Many linacs are capable of delivering SRS and SRT treatments, but some machines are specialized for the purpose. Loyola has had a Novalis system since 2003, which is a specially designed treatment head with smaller than usual multileaf collimator (MLC) leaves, called a micro-MLC, mounted on a Varian linac. This machine has reached the end of its service life and is about to be replaced with a new Varian Edge system, which also has a micro-MLC treatment head. The Edge has the latest image guidance tools available, and it can also deliver more traditional treatments instead of being an SRS/SRT "one trick pony". This means we will have the latest SRS/SRT capabilities while also expanding capacity for traditional treatments, instead of having a specialty machine that sits idle for most of the day. GammaKnife is another treatment system that can be used to deliver SRS, but it can not deliver SRT. GammaKnife uses a constellation of cobalt-60 sources that are shielded behind banks of doors that can be selective opened and closed to provide a shot of radiation to a precisely targeted area. CyberKnife is another system that can be used for SRS, SRT, or SBRT. It uses a small linear accelerator mounted on a robotic arm that can be positioned to deliver precise treatment from any angle, not just from selected angles in a single plane. CyberKnife has real-time tracking capabilities and can follow moving targets precisely.

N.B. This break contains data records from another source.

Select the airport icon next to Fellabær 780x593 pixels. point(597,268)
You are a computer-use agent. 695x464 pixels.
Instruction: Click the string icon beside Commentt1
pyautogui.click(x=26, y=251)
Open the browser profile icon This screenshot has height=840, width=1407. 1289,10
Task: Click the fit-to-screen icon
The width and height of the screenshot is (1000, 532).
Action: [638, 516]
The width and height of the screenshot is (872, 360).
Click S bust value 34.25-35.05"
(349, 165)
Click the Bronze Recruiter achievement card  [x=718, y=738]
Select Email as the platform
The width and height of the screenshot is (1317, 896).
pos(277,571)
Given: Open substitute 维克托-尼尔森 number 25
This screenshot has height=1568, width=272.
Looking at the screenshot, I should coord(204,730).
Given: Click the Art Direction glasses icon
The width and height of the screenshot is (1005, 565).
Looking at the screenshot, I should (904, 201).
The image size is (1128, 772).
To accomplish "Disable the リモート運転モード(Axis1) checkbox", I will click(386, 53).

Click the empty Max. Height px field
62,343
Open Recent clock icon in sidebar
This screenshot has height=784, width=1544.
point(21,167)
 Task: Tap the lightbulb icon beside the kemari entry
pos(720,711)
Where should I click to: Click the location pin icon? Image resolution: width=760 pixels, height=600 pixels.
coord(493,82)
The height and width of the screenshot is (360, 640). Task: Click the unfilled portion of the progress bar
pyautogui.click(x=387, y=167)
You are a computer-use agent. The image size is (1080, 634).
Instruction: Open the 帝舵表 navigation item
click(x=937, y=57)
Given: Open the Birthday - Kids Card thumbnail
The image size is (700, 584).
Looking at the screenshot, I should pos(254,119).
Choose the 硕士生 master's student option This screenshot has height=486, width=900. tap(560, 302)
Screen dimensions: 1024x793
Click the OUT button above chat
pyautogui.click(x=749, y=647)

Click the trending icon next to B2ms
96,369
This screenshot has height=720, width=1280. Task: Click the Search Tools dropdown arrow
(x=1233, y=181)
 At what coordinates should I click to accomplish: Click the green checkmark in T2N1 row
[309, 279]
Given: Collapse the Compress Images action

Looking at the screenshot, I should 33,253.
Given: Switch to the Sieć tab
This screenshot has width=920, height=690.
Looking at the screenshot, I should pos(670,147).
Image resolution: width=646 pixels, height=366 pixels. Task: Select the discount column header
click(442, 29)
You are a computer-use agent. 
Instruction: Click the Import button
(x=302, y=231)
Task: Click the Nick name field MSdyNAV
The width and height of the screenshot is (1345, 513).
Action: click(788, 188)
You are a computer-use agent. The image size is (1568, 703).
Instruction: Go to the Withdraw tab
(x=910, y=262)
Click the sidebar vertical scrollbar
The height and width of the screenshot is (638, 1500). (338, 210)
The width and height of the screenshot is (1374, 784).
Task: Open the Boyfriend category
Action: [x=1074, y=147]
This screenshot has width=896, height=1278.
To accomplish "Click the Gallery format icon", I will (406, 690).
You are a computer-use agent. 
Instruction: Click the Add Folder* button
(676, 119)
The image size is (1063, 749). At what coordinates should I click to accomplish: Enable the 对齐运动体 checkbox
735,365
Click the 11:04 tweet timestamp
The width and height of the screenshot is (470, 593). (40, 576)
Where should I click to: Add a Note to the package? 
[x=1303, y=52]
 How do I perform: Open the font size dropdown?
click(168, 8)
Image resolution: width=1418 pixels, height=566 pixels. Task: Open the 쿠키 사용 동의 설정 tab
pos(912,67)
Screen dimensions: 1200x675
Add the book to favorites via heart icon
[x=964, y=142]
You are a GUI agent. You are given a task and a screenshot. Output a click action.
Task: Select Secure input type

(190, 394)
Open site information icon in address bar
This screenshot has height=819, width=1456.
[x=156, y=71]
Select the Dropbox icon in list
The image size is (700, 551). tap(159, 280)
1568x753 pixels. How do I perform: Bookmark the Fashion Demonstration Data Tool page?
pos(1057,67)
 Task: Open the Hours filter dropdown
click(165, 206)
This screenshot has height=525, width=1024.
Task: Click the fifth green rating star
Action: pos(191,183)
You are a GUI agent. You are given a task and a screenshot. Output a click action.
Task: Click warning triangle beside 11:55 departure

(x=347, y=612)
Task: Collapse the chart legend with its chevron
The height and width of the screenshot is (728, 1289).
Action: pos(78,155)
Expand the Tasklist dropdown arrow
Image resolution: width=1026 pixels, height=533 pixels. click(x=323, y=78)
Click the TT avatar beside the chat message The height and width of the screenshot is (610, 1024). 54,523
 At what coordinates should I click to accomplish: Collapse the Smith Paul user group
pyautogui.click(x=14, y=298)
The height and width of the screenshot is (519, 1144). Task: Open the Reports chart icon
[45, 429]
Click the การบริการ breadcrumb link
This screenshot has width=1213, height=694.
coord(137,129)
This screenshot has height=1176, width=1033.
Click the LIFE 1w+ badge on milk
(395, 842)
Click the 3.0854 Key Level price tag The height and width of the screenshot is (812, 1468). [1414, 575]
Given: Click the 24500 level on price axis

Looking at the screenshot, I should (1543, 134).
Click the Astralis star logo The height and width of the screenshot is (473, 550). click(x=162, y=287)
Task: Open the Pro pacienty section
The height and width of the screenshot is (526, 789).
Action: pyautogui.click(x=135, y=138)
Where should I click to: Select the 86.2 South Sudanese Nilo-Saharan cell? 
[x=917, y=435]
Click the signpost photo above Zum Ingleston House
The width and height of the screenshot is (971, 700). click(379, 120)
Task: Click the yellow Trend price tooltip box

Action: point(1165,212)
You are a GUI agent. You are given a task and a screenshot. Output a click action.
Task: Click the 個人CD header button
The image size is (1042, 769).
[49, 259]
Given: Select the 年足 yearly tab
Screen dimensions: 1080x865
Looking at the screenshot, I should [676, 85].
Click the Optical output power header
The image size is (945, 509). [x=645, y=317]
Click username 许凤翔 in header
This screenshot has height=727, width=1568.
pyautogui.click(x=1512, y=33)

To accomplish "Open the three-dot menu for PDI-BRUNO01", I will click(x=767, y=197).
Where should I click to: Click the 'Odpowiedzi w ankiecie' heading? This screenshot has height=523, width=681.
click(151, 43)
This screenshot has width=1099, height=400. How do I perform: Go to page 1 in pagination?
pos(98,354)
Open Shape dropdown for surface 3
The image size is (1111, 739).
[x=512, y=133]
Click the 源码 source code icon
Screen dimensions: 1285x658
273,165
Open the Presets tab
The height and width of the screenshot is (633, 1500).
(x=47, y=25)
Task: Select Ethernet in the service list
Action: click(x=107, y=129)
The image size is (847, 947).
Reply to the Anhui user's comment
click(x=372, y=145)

Tomotherapy and particle therapy (in particular proton therapy) are other forms of precisely targeted treatment, but these do not have the same level of setup accuracy that would be needed for true SRS/SRT. During my time at Seattle Cancer Care Alliance Proton Therapy - A ProCure Center, I helped prepare many patients for intracranial proton planning. Our neurooncologist, Dr. Jason Rockhill, splits his patient load between the proton center and a GammaKnife center based on the size of the lesions and the precision needed for treatment. GammaKnife is used for small, regularly shaped lesions that require extreme precision, and the Bragg peak of proton therapy is used to high advantage with moderate to large sized lesions, where the lack of exit dose prevents the whole brain from receiving a low dose bath. The Bragg peak of a proton beam can also allow retreatment in some areas if the most logical photon path to the tumor has already received a high dose and a new path that might point directly at a critical organ at risk must be used. The Bragg peak will ensure that the beam stops before it reaches the organ at risk.
- Solberg TD, Siddon RL, Kavanagh B. Historical development of stereotactic ablative radiotherapy. Stereotactic Body Radiation Therapy. Berlin: Springer; 2012:9-35.